À travers les propos et les écrits de l’écrivain noir américain James Baldwin, Raoul Peck propose un film qui revisite les luttes sociales et politiques des Afro-Américains au cours de ces dernières décennies.






Introduction : la face noire de l’Amérique

Cette année, lors de la 89e cérémonie des Oscars, la catégorie « meilleur film documentaire » offrait de nombreux petits joyaux dont les excellents et essentiels « 13th », signé Ava DuVernay (Selma), et « I Am Not Your Negro », de Raoul Peck (Lumumba). Deux réquisitoires chocs qui invitent au même voyage : celui vers l’Amérique raciste. Si le premier peut être vu sur la plateforme Netflix, le deuxième, lui, a heureusement bénéficié d’une sortie en salles chez nous. On vous les recommande vivement car ils apportent, chacun à sa manière, un éclairage pertinent sur le pays de l’Oncle Sam, produit d’un passé ségrégationniste pas si éloigné.

La voix de James Baldwin

C’est un fait, cette nation a du mal à se souvenir et éprouve quelques difficultés à panser ses plaies comme en témoignent encore les récents dérapages policiers sur des personnes de couleur et le mouvement militant « Black Lives Matter » contre la violence et le racisme systémique envers les Noirs. D’ailleurs, Raoul Peck évoque le sujet dans son édifiant documentaire porté par la voix de Samuel Lee Jackson en version originale et Joey Starr pour la vf. La question raciale, il l’aborde à travers le regard forcément subjectif de James Baldwin, esthète humaniste et poète contemporain de trois figures marquantes et indissociables de la lutte pour les droits civiques, ses amis Medgar Evers, Malcom X et Martin Luther King.

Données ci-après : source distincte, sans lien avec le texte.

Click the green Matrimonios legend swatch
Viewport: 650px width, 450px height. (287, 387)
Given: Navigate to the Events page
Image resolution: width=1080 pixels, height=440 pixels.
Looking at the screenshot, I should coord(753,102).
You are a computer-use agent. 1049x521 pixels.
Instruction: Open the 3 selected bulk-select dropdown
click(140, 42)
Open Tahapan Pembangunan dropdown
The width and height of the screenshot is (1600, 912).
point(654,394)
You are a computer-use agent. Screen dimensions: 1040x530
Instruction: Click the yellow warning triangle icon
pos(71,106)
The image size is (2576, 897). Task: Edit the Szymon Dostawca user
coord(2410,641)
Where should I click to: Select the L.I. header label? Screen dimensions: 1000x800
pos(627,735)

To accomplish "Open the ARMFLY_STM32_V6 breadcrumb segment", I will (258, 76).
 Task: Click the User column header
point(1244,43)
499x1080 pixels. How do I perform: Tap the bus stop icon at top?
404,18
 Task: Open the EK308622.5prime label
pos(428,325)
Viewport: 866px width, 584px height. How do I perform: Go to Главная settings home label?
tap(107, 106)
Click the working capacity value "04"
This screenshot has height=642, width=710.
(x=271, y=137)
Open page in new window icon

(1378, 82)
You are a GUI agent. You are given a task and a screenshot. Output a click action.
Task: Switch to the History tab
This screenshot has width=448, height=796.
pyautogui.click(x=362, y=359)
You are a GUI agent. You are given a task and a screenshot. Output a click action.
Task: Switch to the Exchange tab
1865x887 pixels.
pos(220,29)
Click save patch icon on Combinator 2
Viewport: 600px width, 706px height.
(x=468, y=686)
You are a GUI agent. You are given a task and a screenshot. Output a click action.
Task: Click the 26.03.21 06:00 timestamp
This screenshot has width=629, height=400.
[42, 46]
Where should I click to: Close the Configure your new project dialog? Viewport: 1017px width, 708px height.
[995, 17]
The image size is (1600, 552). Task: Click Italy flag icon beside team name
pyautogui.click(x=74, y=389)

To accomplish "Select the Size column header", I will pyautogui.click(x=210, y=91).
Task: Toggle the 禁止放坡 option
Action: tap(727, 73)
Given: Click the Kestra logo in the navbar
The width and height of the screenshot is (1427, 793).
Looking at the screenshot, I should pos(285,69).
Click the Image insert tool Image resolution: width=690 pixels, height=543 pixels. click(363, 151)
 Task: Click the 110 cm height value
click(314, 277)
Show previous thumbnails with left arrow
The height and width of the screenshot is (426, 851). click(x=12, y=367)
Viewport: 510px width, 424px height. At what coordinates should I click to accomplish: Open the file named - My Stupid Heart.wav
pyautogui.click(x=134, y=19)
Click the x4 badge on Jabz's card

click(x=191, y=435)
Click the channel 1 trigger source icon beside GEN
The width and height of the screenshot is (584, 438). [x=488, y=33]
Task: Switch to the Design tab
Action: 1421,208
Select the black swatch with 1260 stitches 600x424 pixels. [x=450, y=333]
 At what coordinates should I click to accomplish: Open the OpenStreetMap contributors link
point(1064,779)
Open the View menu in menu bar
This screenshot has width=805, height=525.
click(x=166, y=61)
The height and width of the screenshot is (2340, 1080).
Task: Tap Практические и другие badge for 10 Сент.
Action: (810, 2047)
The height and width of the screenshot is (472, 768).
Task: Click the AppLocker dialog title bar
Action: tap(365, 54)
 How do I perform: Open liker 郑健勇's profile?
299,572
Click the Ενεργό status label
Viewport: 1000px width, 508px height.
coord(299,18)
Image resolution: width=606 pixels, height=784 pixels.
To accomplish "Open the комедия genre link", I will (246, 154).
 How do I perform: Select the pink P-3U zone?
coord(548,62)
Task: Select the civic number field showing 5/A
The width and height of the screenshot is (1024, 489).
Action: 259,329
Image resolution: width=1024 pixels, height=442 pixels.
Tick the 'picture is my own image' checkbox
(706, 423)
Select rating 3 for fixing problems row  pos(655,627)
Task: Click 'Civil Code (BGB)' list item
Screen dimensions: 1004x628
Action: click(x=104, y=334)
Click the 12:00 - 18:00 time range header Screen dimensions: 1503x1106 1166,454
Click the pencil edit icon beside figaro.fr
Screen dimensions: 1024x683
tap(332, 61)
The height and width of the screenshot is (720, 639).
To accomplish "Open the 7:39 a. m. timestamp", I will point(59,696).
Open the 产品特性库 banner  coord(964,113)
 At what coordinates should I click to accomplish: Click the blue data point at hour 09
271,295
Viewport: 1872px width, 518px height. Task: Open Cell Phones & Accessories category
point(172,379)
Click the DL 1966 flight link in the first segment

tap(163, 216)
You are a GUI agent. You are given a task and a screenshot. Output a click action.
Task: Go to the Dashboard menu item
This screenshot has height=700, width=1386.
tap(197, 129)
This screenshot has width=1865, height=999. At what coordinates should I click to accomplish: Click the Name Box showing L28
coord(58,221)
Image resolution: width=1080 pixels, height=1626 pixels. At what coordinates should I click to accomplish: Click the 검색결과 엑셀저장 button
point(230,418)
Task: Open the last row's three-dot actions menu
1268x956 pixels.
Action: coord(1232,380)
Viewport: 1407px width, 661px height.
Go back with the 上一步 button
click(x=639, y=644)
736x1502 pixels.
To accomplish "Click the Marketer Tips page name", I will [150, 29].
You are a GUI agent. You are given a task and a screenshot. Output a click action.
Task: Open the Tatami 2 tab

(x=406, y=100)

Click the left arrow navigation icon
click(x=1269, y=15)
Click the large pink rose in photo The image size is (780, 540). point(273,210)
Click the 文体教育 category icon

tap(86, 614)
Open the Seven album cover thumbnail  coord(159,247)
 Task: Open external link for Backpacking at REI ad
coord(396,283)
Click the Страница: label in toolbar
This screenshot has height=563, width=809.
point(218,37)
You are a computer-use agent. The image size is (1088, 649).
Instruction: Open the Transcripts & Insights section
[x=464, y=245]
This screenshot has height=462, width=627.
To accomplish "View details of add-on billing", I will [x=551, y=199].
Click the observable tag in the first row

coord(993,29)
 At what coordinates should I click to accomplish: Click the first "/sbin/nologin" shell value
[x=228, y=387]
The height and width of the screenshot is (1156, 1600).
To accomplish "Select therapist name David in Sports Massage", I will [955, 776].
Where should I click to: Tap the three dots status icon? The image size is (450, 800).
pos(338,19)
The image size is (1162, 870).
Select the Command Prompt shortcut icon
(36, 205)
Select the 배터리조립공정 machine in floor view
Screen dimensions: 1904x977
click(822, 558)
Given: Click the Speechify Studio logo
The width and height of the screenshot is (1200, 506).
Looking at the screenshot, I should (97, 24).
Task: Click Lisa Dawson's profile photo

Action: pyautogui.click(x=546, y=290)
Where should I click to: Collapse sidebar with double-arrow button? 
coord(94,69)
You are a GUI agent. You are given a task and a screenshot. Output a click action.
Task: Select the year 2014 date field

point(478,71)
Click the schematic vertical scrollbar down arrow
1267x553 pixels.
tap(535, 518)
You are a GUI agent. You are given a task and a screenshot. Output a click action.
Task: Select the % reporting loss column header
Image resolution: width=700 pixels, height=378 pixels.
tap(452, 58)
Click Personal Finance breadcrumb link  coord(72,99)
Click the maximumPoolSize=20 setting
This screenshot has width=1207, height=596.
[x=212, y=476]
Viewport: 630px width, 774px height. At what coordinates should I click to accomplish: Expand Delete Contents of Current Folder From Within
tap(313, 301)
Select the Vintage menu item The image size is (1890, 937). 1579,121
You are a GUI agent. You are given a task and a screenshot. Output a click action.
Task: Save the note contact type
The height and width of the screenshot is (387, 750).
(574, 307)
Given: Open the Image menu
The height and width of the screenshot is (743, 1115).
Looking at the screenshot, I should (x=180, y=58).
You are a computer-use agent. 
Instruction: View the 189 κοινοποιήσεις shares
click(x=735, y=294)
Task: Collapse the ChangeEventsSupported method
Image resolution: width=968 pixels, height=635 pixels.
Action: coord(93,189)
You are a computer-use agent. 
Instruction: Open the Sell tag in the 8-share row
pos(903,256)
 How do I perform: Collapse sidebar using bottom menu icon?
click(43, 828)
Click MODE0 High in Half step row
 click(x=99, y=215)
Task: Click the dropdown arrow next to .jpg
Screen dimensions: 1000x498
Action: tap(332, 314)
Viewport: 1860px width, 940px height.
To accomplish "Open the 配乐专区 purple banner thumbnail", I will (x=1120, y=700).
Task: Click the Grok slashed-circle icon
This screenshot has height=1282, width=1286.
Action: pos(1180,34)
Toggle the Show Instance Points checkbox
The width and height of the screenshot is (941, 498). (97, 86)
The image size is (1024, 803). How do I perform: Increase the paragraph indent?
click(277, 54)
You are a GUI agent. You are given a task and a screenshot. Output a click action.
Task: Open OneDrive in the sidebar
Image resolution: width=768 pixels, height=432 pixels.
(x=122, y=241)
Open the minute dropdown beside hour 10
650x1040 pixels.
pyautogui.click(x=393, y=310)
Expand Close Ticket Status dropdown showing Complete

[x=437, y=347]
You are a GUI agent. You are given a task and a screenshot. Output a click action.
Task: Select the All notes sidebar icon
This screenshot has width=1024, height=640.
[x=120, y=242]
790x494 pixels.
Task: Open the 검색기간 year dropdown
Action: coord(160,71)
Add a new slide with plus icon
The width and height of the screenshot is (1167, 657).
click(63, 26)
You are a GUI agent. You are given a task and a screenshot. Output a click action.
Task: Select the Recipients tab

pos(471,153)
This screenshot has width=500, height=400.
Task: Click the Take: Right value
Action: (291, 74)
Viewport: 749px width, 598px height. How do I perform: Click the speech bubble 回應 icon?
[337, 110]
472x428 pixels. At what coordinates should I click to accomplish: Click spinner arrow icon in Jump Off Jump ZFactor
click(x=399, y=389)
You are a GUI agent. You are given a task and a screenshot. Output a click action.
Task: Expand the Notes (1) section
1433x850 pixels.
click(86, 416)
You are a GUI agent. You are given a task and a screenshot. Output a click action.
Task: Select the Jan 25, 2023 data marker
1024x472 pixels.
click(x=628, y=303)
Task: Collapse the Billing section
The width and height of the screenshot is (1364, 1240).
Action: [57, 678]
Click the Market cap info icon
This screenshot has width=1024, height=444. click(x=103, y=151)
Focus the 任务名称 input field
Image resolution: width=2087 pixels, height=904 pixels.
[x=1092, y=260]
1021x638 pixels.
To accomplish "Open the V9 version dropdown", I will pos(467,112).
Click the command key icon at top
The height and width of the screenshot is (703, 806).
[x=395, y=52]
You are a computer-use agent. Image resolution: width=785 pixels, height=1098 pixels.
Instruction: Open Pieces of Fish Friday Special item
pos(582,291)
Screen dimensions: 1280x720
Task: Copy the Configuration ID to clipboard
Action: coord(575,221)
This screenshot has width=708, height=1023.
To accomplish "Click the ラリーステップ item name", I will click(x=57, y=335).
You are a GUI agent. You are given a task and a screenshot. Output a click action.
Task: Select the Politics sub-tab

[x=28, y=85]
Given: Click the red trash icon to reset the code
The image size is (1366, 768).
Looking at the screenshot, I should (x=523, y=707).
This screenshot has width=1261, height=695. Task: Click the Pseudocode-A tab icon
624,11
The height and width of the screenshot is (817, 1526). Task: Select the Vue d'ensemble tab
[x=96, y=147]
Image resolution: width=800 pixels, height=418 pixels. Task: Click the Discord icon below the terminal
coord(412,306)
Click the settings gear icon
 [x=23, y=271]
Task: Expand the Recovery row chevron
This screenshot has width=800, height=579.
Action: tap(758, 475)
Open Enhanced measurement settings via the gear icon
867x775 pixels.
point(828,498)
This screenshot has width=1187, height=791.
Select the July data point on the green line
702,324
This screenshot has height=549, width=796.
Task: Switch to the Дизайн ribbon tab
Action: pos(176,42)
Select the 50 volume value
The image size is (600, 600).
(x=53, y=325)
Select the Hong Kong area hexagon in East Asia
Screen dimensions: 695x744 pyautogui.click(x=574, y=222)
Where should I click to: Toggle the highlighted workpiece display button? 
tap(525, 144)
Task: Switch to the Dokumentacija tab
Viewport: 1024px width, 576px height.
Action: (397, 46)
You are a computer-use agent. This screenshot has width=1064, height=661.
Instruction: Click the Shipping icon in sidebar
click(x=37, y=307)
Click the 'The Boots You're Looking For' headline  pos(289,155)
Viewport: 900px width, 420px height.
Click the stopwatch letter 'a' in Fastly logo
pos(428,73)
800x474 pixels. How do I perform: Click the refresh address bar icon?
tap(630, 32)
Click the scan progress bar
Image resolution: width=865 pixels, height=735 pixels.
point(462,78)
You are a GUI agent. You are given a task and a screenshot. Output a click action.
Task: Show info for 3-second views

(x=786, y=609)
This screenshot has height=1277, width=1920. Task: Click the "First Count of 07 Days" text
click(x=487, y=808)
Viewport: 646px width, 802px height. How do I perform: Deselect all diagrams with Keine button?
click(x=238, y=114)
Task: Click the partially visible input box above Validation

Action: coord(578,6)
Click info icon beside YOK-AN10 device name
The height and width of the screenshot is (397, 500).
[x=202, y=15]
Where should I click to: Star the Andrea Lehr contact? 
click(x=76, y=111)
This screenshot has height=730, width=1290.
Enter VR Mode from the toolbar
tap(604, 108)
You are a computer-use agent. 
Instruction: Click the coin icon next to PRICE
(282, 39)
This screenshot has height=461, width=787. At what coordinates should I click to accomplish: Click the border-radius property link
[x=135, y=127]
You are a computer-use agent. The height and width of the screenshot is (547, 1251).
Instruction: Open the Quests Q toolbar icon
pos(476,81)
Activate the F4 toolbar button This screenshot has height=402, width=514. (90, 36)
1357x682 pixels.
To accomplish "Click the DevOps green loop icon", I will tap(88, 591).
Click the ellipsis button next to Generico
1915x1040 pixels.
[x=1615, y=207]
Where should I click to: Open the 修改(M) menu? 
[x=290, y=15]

« Remember This House » : la colère noire

Et c’est précisément là que se niche la plus belle qualité du film. Faire témoigner une figure éloquente, un penseur méconnu de tous à travers son livre inachevé « Remember This House ». En effet, dans les années 70, l’écrivain avait l’intention de raconter l’histoire de l’Amérique à travers les destins tragiques de ses trois camarades assassinés. Le documentariste est parvenu à récupérer les notes de ce manuscrit qui ne verra jamais le jour pour former le terreau de son long métrage. Un matériau de base idéal. Ce dernier parvient à réveiller les mots forts, rageurs, incisifs et toujours lourds de sens de cet intellectuel afro-américain en les associant à un montage kaléidoscopique.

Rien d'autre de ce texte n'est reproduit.